Fabel dejó pasar la pulla.

—¿Está de servicio ahora mismo?

—Sí. He pensado en avisarle por este asunto de la Valquiria. Ya sabe, cualquier muerte sobre la que puedan caber dudas.

—¿Cómo se llama ella?

—Iris Schmale. Deduzco que con toda su exuberancia de colegiala no será difícil reconocerla.

La comisaría de policía 12, en Klingberg, era menos conocida que la Davidwache, pero desde el punto de vista arquitectónico resultaba quizás más impresionante. Uno de los edificios históricos más famosos de Hamburgo era el Chilehaus, en el Kontorhaus Quarter. El Chilehaus, como explicaban todos los guías turísticos, había sido diseñado para evocar la forma afilada de la proa de un barco. La comisaría de Klingberg había sido construida en 1906 en el flanco del Chilehaus y era, por sí misma, una magnífica obra de ladrillo.

Fabel reprimió una sonrisa cuando la comisaria criminal Iris Schmale lo recibió en la oficina principal. Era exactamente como Anna se la había imaginado: joven, lozana y llena de entusiasmo. Tenía una rebelde mata de pelo rojo recogida en una larga cola de caballo y su tez blanca estaba salpicada de pecas, lo cual le daba un aire aniñado.

—Me han dicho que tiene un suicidio que huele a chamusquina —dijo Fabel.

—Así es, Herr Kriminalhauptkommisar. El hombre se llamaba Peter Claasens. Poseía y dirigía una agencia de transporte marítimo junto al Kontorhaus Quarter. Por lo que he averiguado, lo tenía todo: esposa, hijos, un próspero negocio.

—Todos los días se suicidan personas con familia y negocios florecientes —dijo Fabel—. Y tengo entendido que el difunto dejó una nota.

—¡Exacto! —dijo Schmale. Fabel no pudo contener una sonrisa ante su vehemencia—. Es eso. Hay algo en la nota de suicidio que resulta… —Frunció el ceño, buscando la palabra apropiada—. Ambiguo.

—¿La tiene aquí?

Ella le entregó una hoja.

—Es una fotocopia. La nota apareció a bastantes metros del cuerpo. Sin manchas de sangre. Las únicas huellas que aparecen son las del difunto.
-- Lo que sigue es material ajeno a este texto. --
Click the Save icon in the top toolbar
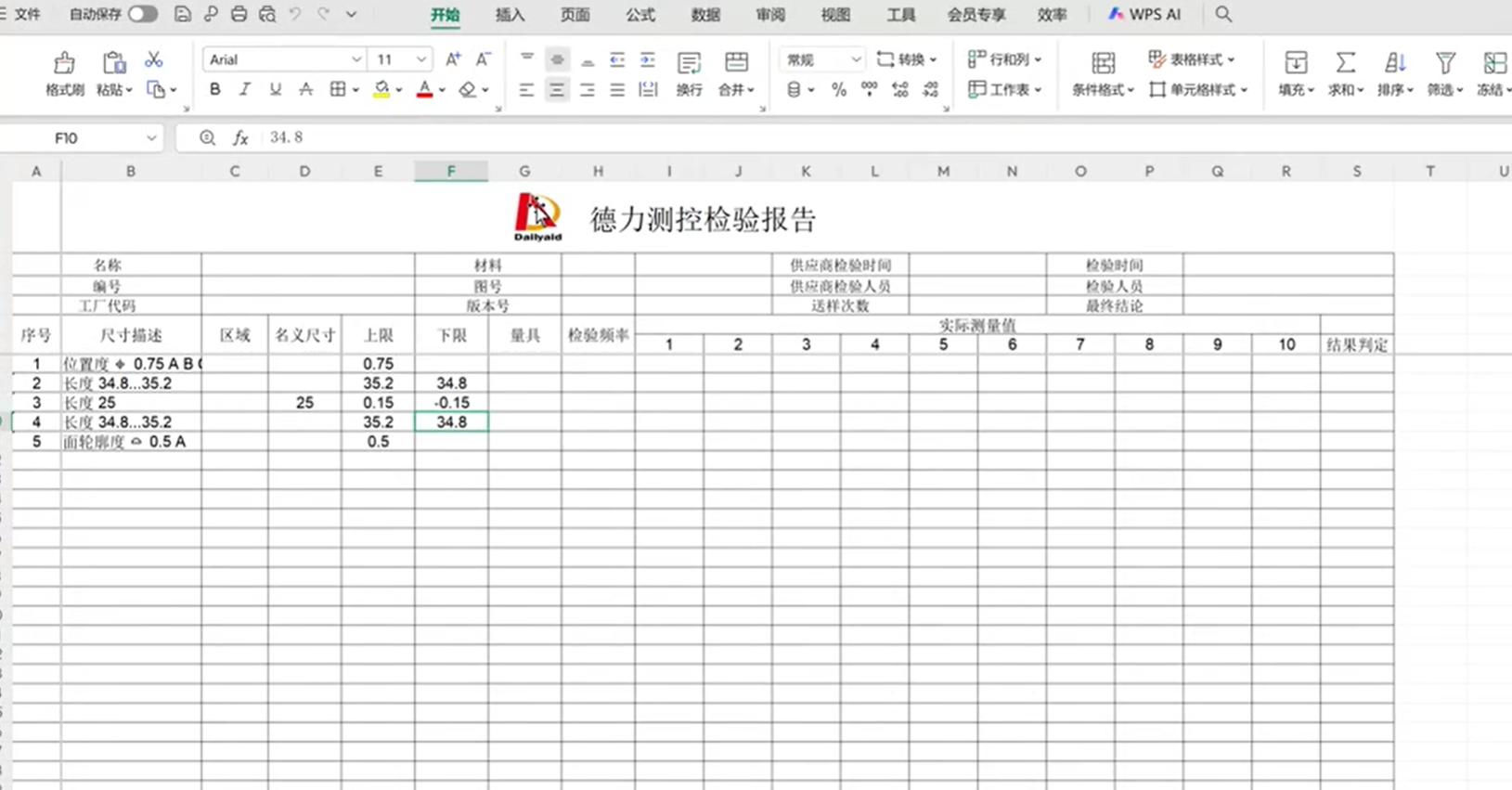click(183, 14)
Fabel empezó a leer la nota en voz alta.

—«Querida Marianne…». —Alzó una ceja, inquisitivamente.

—La esposa.

—«Querida Marianne, lamento tener que hacer esto, y sé que ahora mismo estarás furiosa conmigo, pero quiero que comprendas que no me queda otro camino. Me resulta muy duro dejarte a ti y a los niños, pero lo mejor es que me vaya. Me he asegurado de que contáis con todos los medios necesarios y no quiero que me guardes rencor por haber tomado la única decisión que puedo tomar. Es una decisión mía y quiero que sepas que nadie más ha influido en ella. Me apena pensar que no estaré ahí todos los días para ver crecer a los niños, pero tal como estaban las cosas, ya no podía seguir así por más tiempo. Sé que lo comprenderás. Adiós… Peter». —Fabel le devolvió la hoja a Schmale—. ¿Ha hablado con la esposa?